Medical devices are divided into three classes (I, II, or III) depending on their "risk." Pacemakers and ICDs are considered "high risk" devices (Class III) because people's lives or health may very well depend on the adequate function of these devices.
So how does a new pacemaker go from the drawing board on the inventor's desk at a manufacturer to being ready for implant into the human body? It has to be approved by the Food & Drug Administration (FDA). For Class III devices, the process is called pre-market approval or PMA.
A PMA is actually an application that a company makes to the FDA asking for its new pacemaker or ICD (or other high-risk device) to be commercially cleared for release. In other words, the company wants to be able to start selling its products to the American healthcare consumer.
Part of the PMA process involves collecting data on the device. The FDA is mainly interested in safety (which is self explanatory) and efficacy (which is a fancy term that means the device does what it says it does). Among the information that the FDA wants to see in a PMA are data from scientific studies proving the device is safe and efficacious.
In order to get that data, the manufacturer conducts studies or arranges for third parties to conduct studies on its behalf. The system works on checks-and-balances, that is, the manufacturers run the studies but the FDA has to approve them.
If the company can show the FDA sufficient data backing up its product, the product is cleared for market release. At that point, the paperwork of the PMA, including most of the study data, product manuals, and some correspondence, is made public.
The JAMA paper is the first time (to my knowledge–I may be wrong here) that anyone has gone back and dug through the studies used to support PMAs.

List of tasks:
1. In the text on pacemaker approval, what is the approval process for Class III devices called?
2. Edit the text on pacemaker approval: write it out again starting with "Medical devices are" and going on through "approval or PMA.", putting "instruments" in place of "devices" each time it appears.
3. Resume the text on pacemaker approval, picking up right after its last sentence.
The lines after this point come from a different source.

The data:
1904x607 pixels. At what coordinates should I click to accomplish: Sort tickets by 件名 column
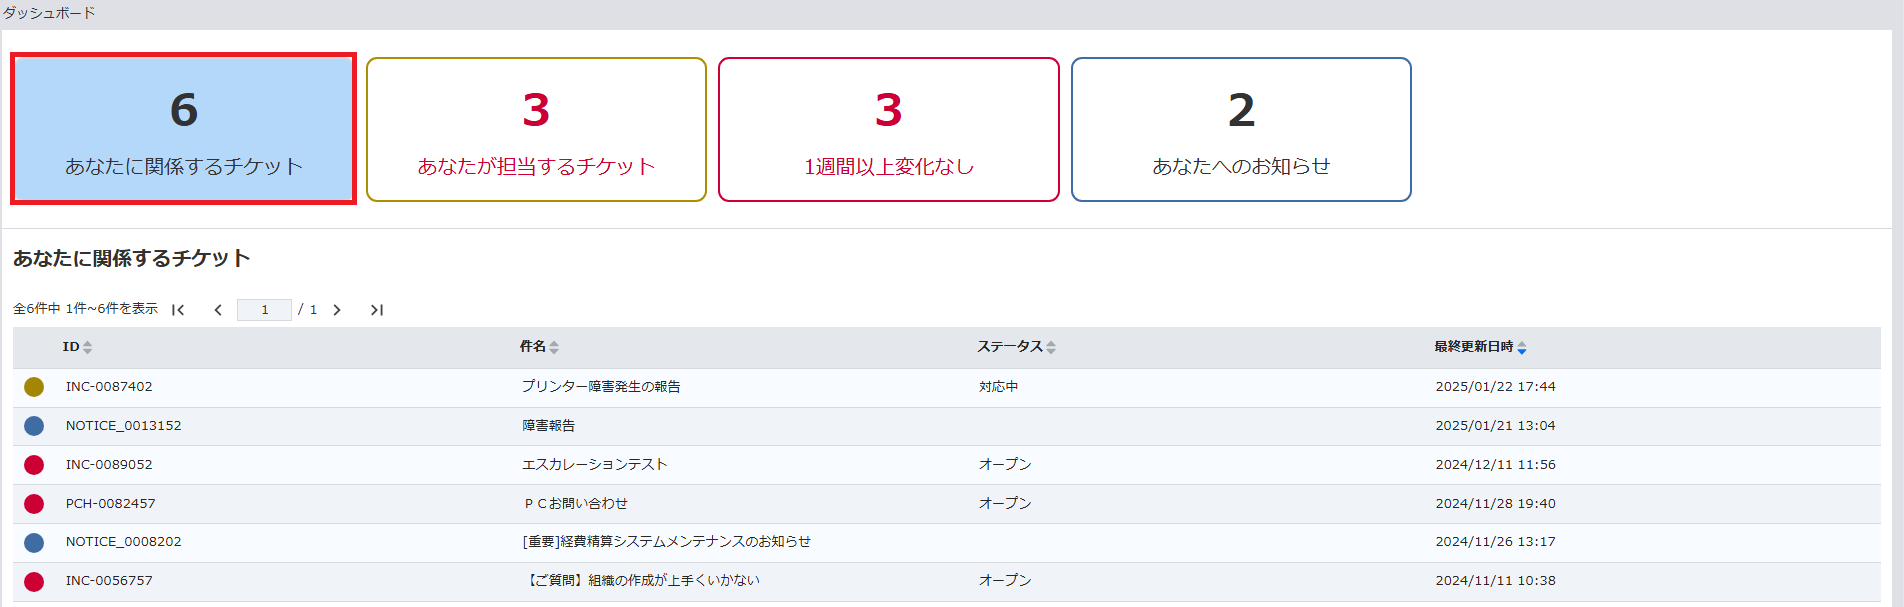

Results of the tasks:
1. It is called pre-market approval, or PMA.

2.
Medical instruments are divided into three classes (I, II, or III) depending on their "risk." Pacemakers and ICDs are considered "high risk" instruments (Class III) because people's lives or health may very well depend on the adequate function of these instruments.
So how does a new pacemaker go from the drawing board on the inventor's desk at a manufacturer to being ready for implant into the human body? It has to be approved by the Food & Drug Administration (FDA). For Class III instruments, the process is called pre-market approval or PMA.

3.
No one is charging that the process for approving pacemakers is flawed. The PMA methodology of submitting scientific study data to support a product's claims seems to be working. The notion that manufacturers conduct the studies and the FDA approves them has not been called into question, either. The problem raised in the Dhruva article in JAMA is this: the scientific data used to support these PMAs is not as scientifically rigorous as it ought to be.
Are they right? The JAMA article makes a pretty compelling case, but we do not know exactly why manufacturers ran the studies the way they did and why the FDA accepted them. There may be more to the story than we are seeing.
Furthermore, there are a lot of pressures right now on the entire healthcare industry. Americans want better medical care at lower prices and faster turnaround times from the FDA. In demanding so much, it appears we have come up short in some areas. The problem may not be that studies were imperfect but that we need to make hard choices: do we want more stringent, scientifically sound cardiac device approvals and, if so, are we willing to take the time and pay the cost?